When after the collapse of the Soviet Union the ‘traditional hawks in the U.S. and the West’ encouraged the new states to tear down statues of Stalin, Lenin, etc. and rename places named after them, nobody of the Western liberal power elites blinked an eyelid. When a progressive intellectual like Noam Chomsky called for various U.S. presidents to be tried for war crimes, the ‘traditional hawks in the U.S. and the West’ (e.g. Nixon) put him on a list of ‘traitors’ to be eliminated. Sure, Nixon went too far but it looks as if Trump and his contemporaries (Johnson and Putin, in Hill’s estimation) are going further without impunity, what with Hill’s ambiguous statements during the impeachment trial having no impact whatsoever. I am not advocating that Fiona Hill work in the coalmines, like her father did, but I wish she would reconsider her status and at least join an autonomous zone in Seattle, writing pamphlets to call for the ‘defunding’ of all police and armed forces in the U.S., Russian and the U.K., if not the rest of the world. This would not only mitigate the dangers of all wars (civil and uncivil) but eliminate them. A project that might even appeal to the ‘traditional hawks in the U.S. and the West’ as they are always intent on ‘eliminating’ something and someone. In the absence of such action we will only experience more ‘withering’ - lately enhanced by a virus that decimates the working classes more than twice the rate of the upper classes, so why care?
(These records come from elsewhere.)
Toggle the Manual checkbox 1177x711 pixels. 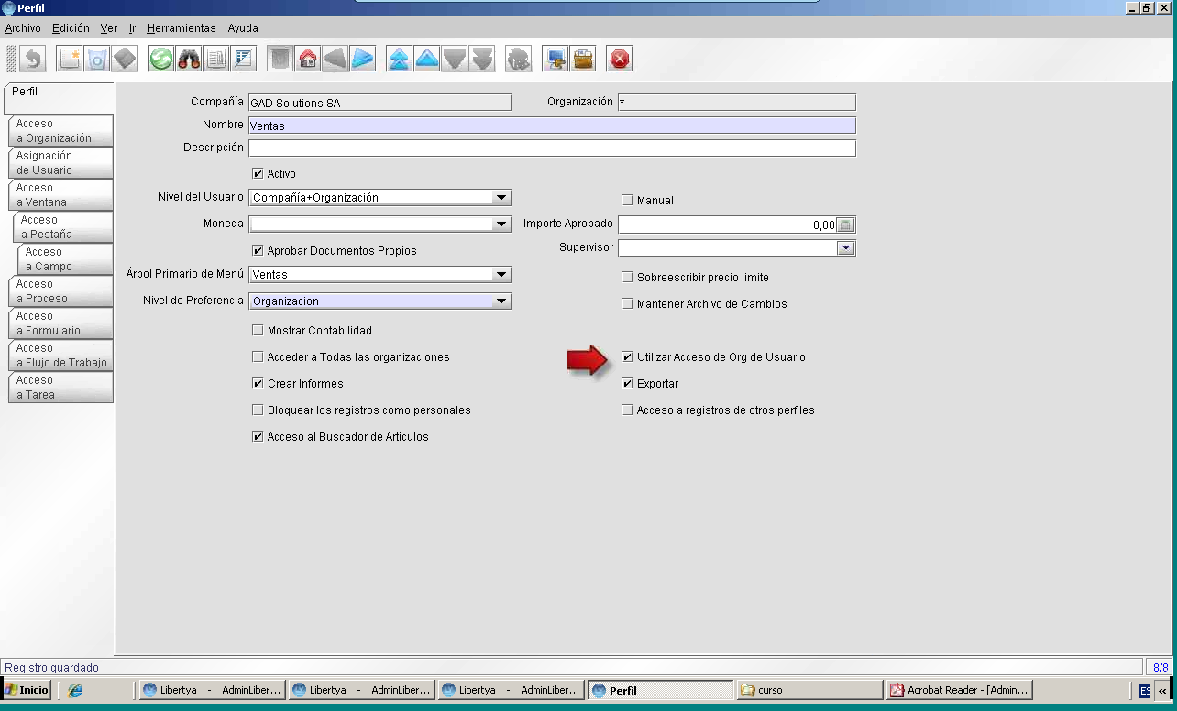(x=627, y=201)
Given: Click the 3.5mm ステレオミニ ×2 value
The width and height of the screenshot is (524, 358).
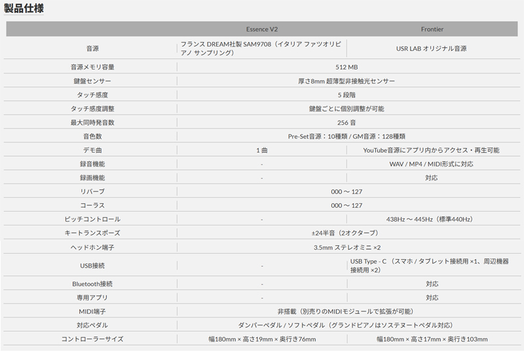Looking at the screenshot, I should point(346,247).

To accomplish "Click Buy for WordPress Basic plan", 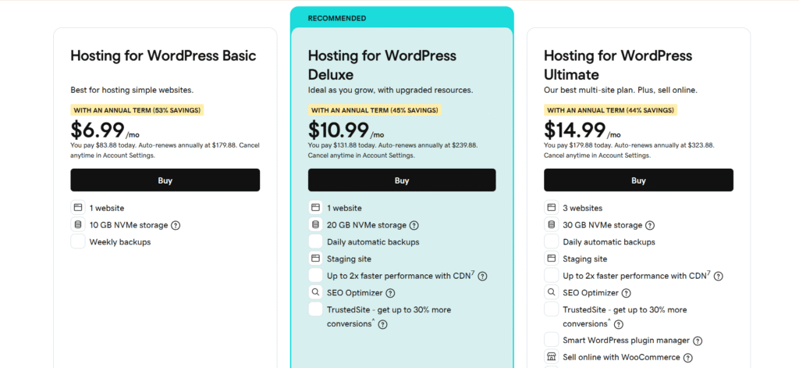I will [x=165, y=180].
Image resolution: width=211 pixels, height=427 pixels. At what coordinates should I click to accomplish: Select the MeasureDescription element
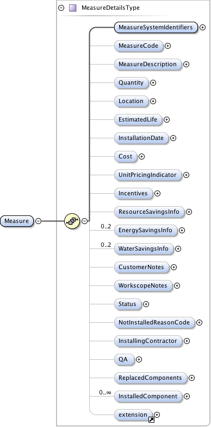[x=148, y=64]

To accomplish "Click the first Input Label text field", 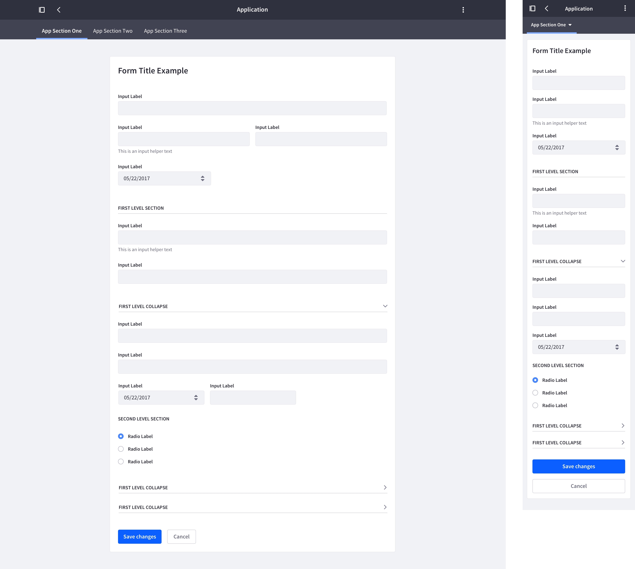I will coord(252,108).
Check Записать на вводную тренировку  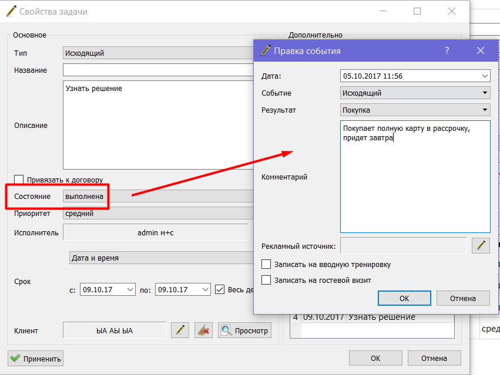(266, 264)
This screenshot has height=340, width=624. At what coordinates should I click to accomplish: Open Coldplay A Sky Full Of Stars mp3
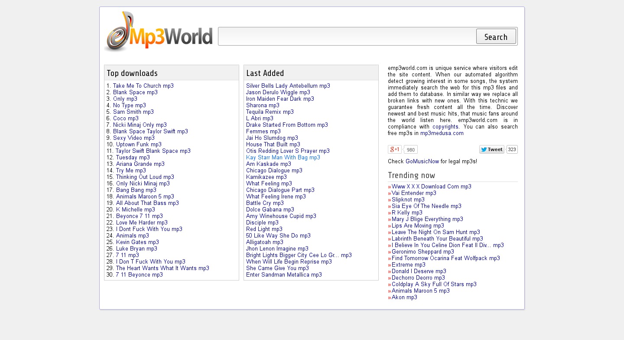point(434,284)
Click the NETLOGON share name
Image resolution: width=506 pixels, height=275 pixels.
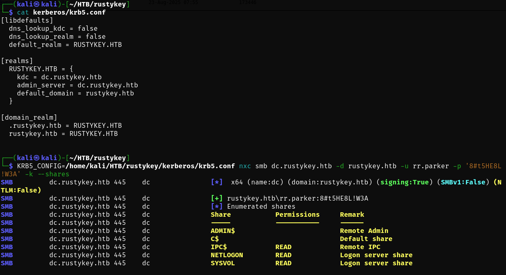pos(227,255)
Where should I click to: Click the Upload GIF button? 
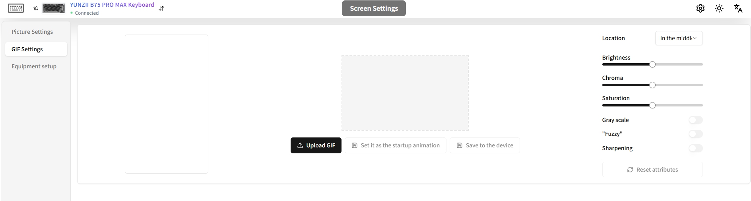[x=316, y=145]
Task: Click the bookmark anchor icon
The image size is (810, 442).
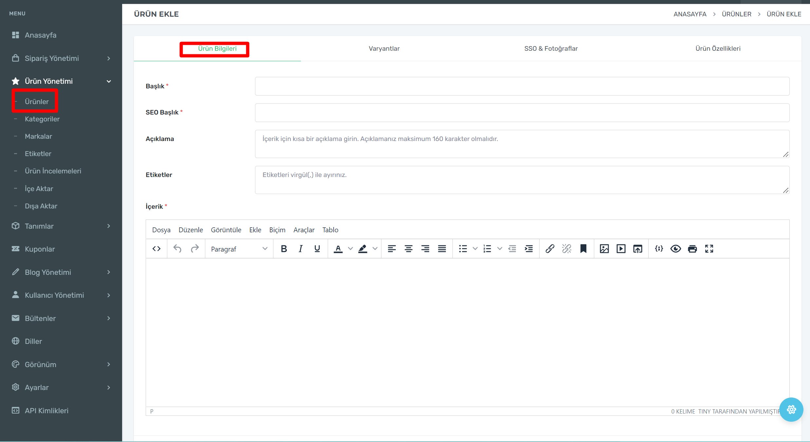Action: click(x=583, y=249)
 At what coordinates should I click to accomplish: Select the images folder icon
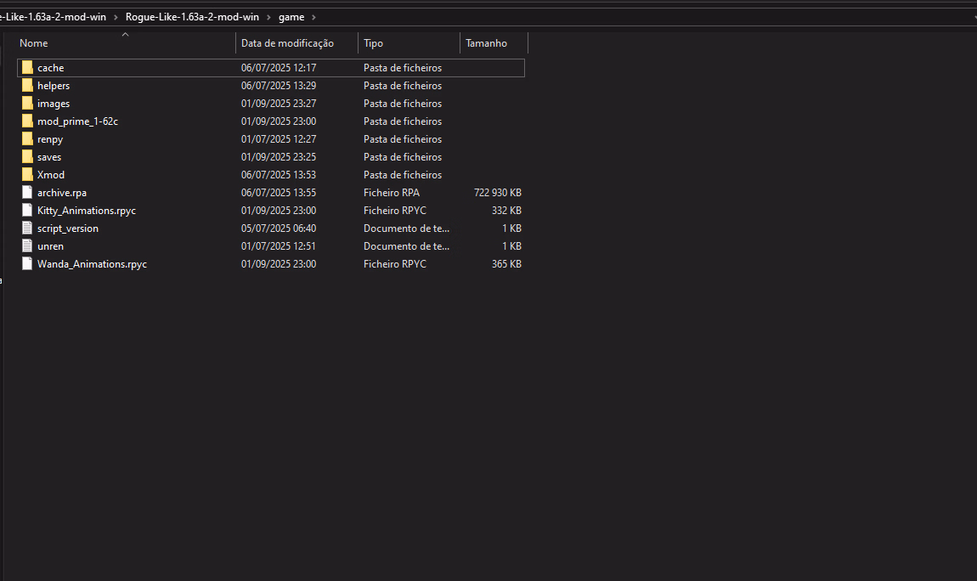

1 As another BTW, writing this from Auckland, NZ, one may note that this city is named after a miserable British colonialist who waged various disastrous wars in India and Afghanistan. Time to revert to the Maori name of Tāmaki Makaurau.
Hill, Fiona; Gaddy, Clifford G. (2003). The Siberian Curse: How Communist Planners Left Russia Out in the Cold. Washington D.C.: Brookings Institution Press.
Hill, Fiona (September 2004). Energy Empire: Oil, Gas and Russia's Revival (PDF). London: Foreign Policy Centre.